━━━━━ Cuplikan Tulisan ━━━━━

PEREMPUAN-PEREMPUAN TANGGUH


Seandainya semangat untuk menjalani hidup ini digambarkan sebagai sebuah grafik sinusoidal yang memiliki puncak dan lembah, maka saat menulis ini, saya berada pada titik terendah dari si lembah. Dan semangat hidup yang rendah, sangatlah beririsan dengan kondisi putus asa.
Ya akhirnya saya harus mengakui saya putus asa, saya jenuh, saya bosan dengan semua rutinitas dan beban hidup yang rasanya tak pernah habis. Belakangan saya tau, kondisi ini menurut kamus bahasa kekinian disebut sebagai kurang piknik =P. oke, saya memang kurang piknik. Dan bukan hanya itu, akhirnya badan saya pun ambruk, saya sakit. Demam tinggi yang menyebabkan tulang-tulang terasa ngilu, dan tak cukup sampai disitu, setelah demamnya hilang, sekujur badan saya ditumbuhi bentol-bentol besar yang gatalnya minta ampun. Ditambah pusing di kepala yang tak hilang-hilang, rasanya lengkap sudah penderitaan saya.
Alhamdulillah…saya punya sepasukan bocah yang sudah bisa diandalkan untuk sekedar  cuci piring, beres-beres rumah dan masak nasi ketika saya sakit. Urusan lauknya biarlah jadi ladang rezeki warung sate sebelah rumah sampai saya sembuh nanti. Dan selama sakit, saya mencoba untuk beristirahat total, sama sekali tak memikirkan pekerjaan rumah atau pekerjaan di toko atau bahkan tesis saya.
“Umi istirahat saja, mudah-mudahan cepat sembuh”, kata anak saya yang paling besar. Maka saya sepenuhnya mengandalkan mereka untuk semua urusan rumah. Dan betapa kecewanya saya, saat kondisi tubuh saya mulai mendingan, saya mendapati pakaian kotor yang harus dicuci sampai empat ember besar, remah-remah yang tak tersapu dan menumpuk di balik meja, juga berkeresek-keresek sampah yang rupanya sudah berhari-hari tak dibuang.

━━━━━

- [Soal Latihan]
• a. Jawab pertanyaan ini berdasarkan tulisan "Perempuan-Perempuan Tangguh":
(i) Menurut kamus bahasa kekinian, rasa jenuh dan bosan seperti itu disebut apa?
(ii) Selama penulis sakit, siapa yang diandalkan untuk urusan lauk?
(iii) Ada berapa ember pakaian kotor yang harus dicuci saat penulis mulai mendingan?
• b. Teruskan tulisan "Perempuan-Perempuan Tangguh" mulai dari bagian sesudah kalimat terakhirnya.
Data berikut sama sekali tidak berhubungan dengan tulisan di atas.

━━━━━ Data ━━━━━

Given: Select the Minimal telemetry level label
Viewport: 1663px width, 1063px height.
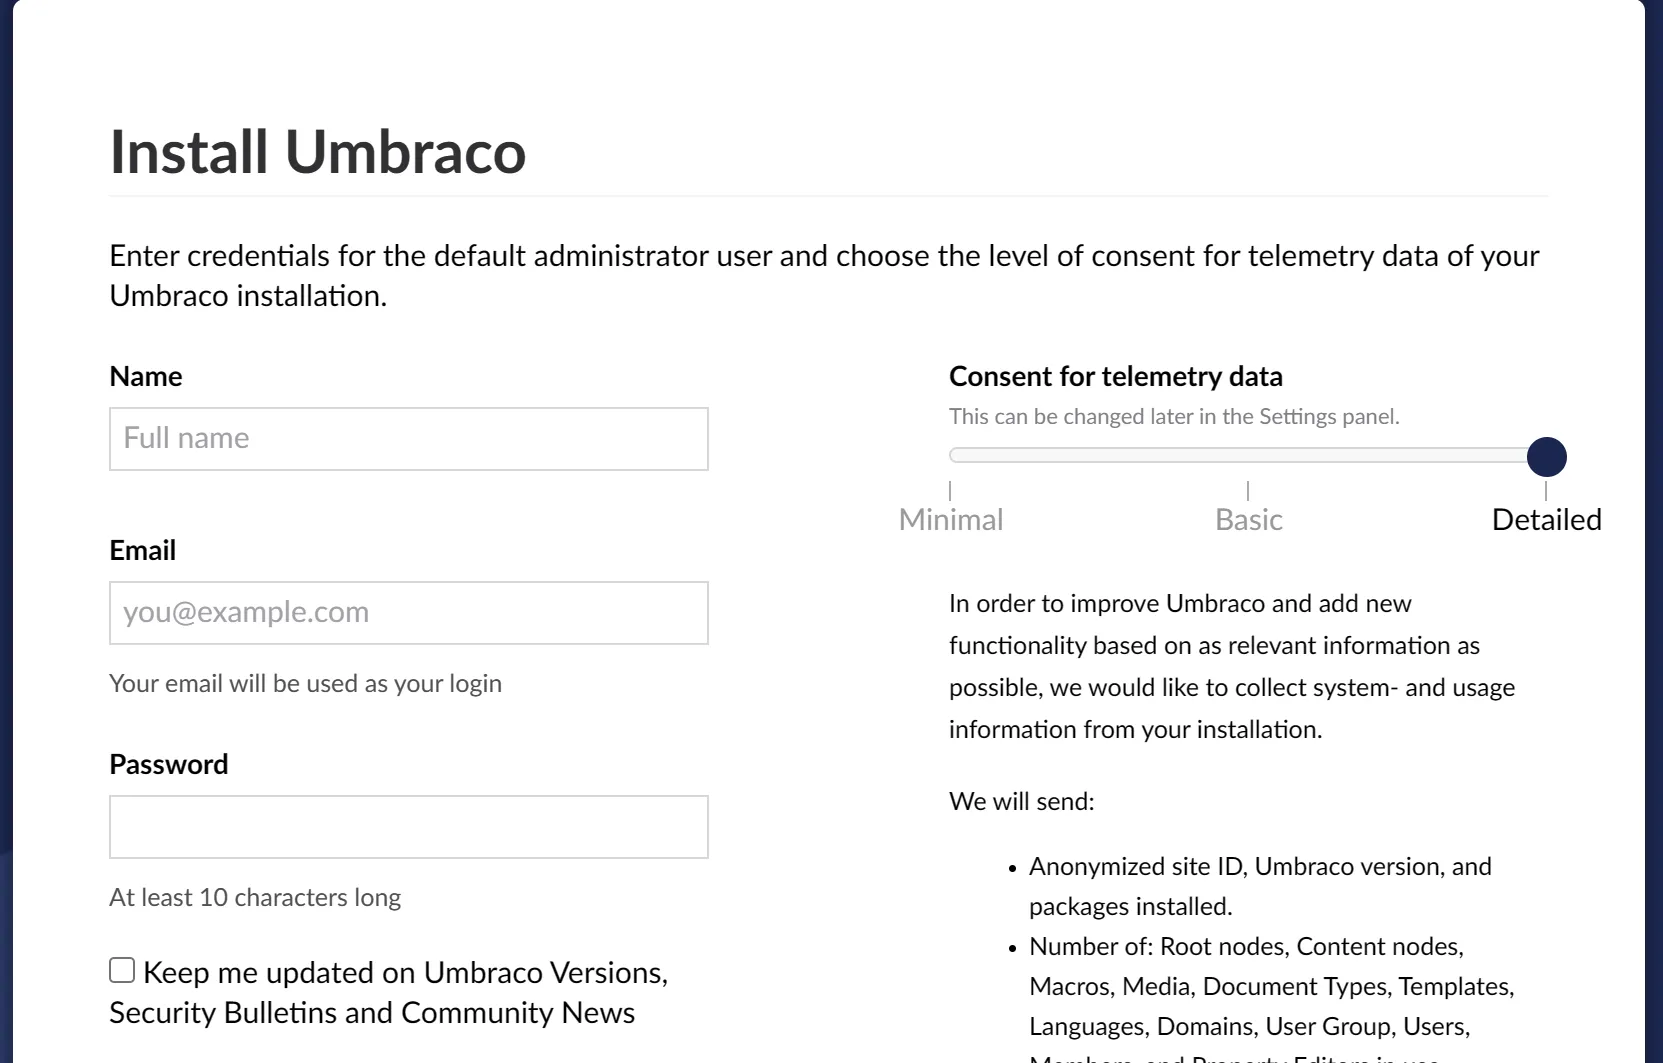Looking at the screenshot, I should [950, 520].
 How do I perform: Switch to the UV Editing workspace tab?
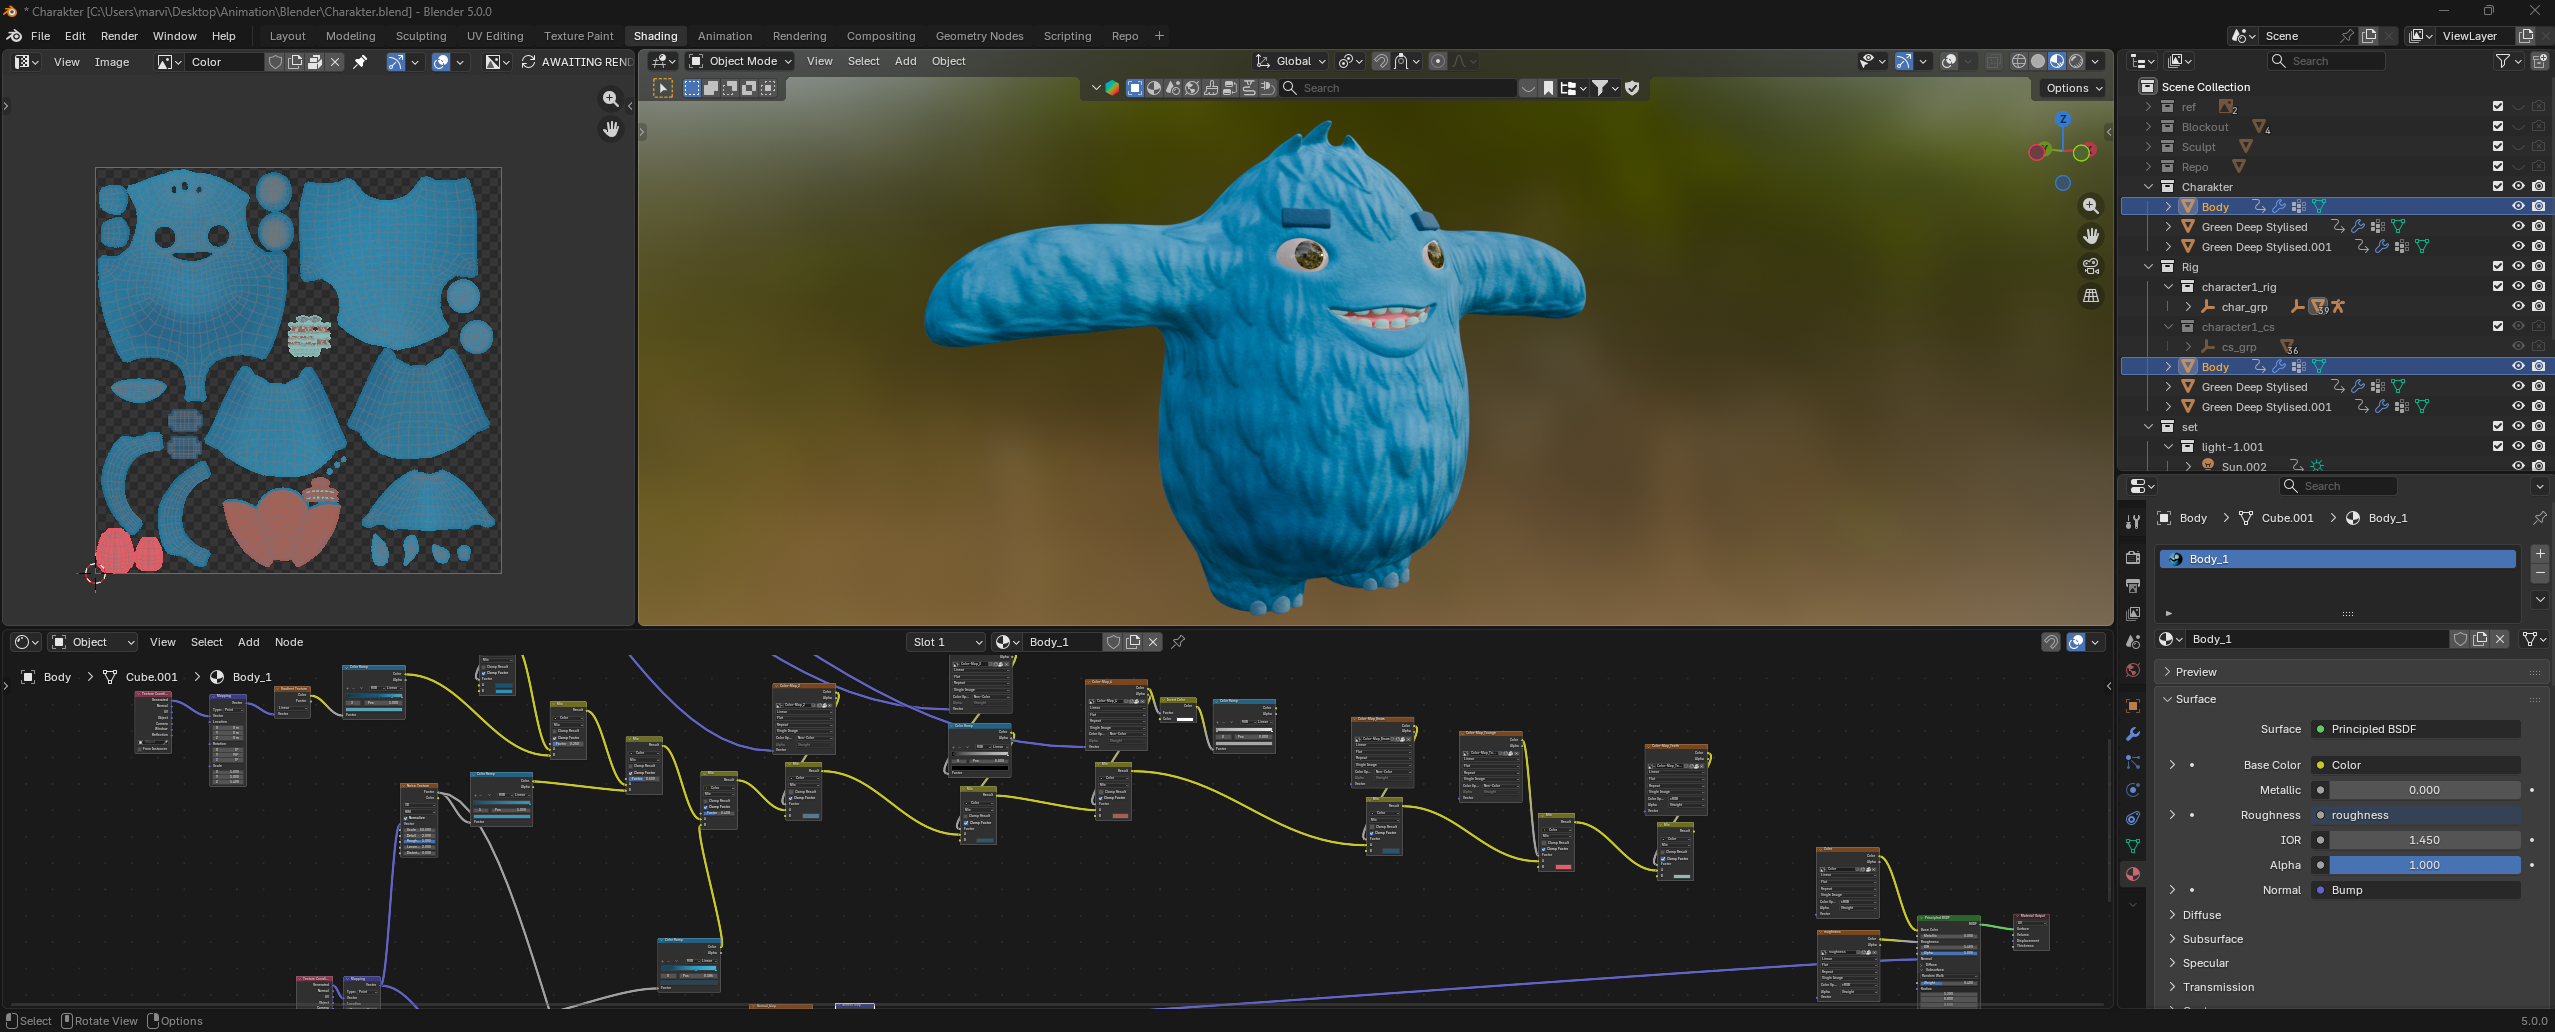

━━━━━

- [Kunci Jawaban]
• a.
(i) Kurang piknik.
(ii) Warung sate sebelah rumah.
(iii) Empat ember besar.

• b.
Sambil menghela nafas, mau tak mau saya pasrah jika hari pertama kesembuhan saya harus dirayakan dengan kerja rodi di rumah. Tapi apalah daya, baru juga menyentuh detergent telepon rumah berdering dan kedengaranlah suara si Abi: “Mi, tolong ke toko, ada pesanan banyak”.
Lagi-lagi saya menghela nafas, bukan apa-apa, pekerjaan di toko jauuuh lebih melelahkan dari pekerjaan di rumah. Tapi telepon yang ditutup buru-buru, malah menegaskan bahwa memang di toko, si Abi sangat perlu bantuan, jadi saya pun harus berangkat.
Sepanjang perjalanan hati saya gerimis. Merunut satu demi satu status saya saat ini: istri sekaligus asisten pribadi seorang dosen, sekaligus ibu dari tiga anak prabaligh dan dua bayi, sekaligus ibu rumah tangga tanpa khadimat, sekaligus pedagang ayam kampung, sekaligus mahasiswa pascasarjana sebuah institut teknologi di kota Bandung. Job desc saya rasanya terlalu panjang untuk di-list satu-satu. Dua puluh empat jam sehari rasanya masih kurang banyak. Begitu banyak pekerjaan yang tak tersentuh, bahkan tesis pun masih terbengkalai, maka jangan protes jika pekarangan di belakang rumah saya akhirnya menjelma hutan dalam pengertian konotatif maupun denotatif. (Toloong, apa menurutmu saya sanggup membersihkan rumput dari tanah seluas hampir sembilan ratus meter sendirian? T_T).
Apa lagi?, apa lagi yang dicari?, selalu begitu ungkapan tetangga-tetangga. Entah, kadang saya pun tak bisa menjawab, tak bisa mendeskripsikan alasan yang membuat Abinya anak-anak mengambil kebijakan-kebijakan yang membuat kami harus menjalani hidup seperti ini: jam kerja yang nyaris tak manusiawi, dan sama sekali tak ada libur kecuali Lebaran. Dan pada satu titik, saya merasa jadi wanita yang paling malang di dunia. Ya, saya bertransformasi begitu cepat, dari wanita yang menerima hidup sebagai adanya menjadi wanita paling malang dan menderita.
Tapi Allah seolah menjawab duka dan pertanyaan-pertanyaan gugatan saya, lewat si Mbak yang kebetulan juga datang ke toko saat saya sedang mengurus ayam-ayam pesanan. Sebut saja Mbak Sum namanya, seorang wanita Jawa berusia 33 tahun. Ia datang membeli bebek siang itu.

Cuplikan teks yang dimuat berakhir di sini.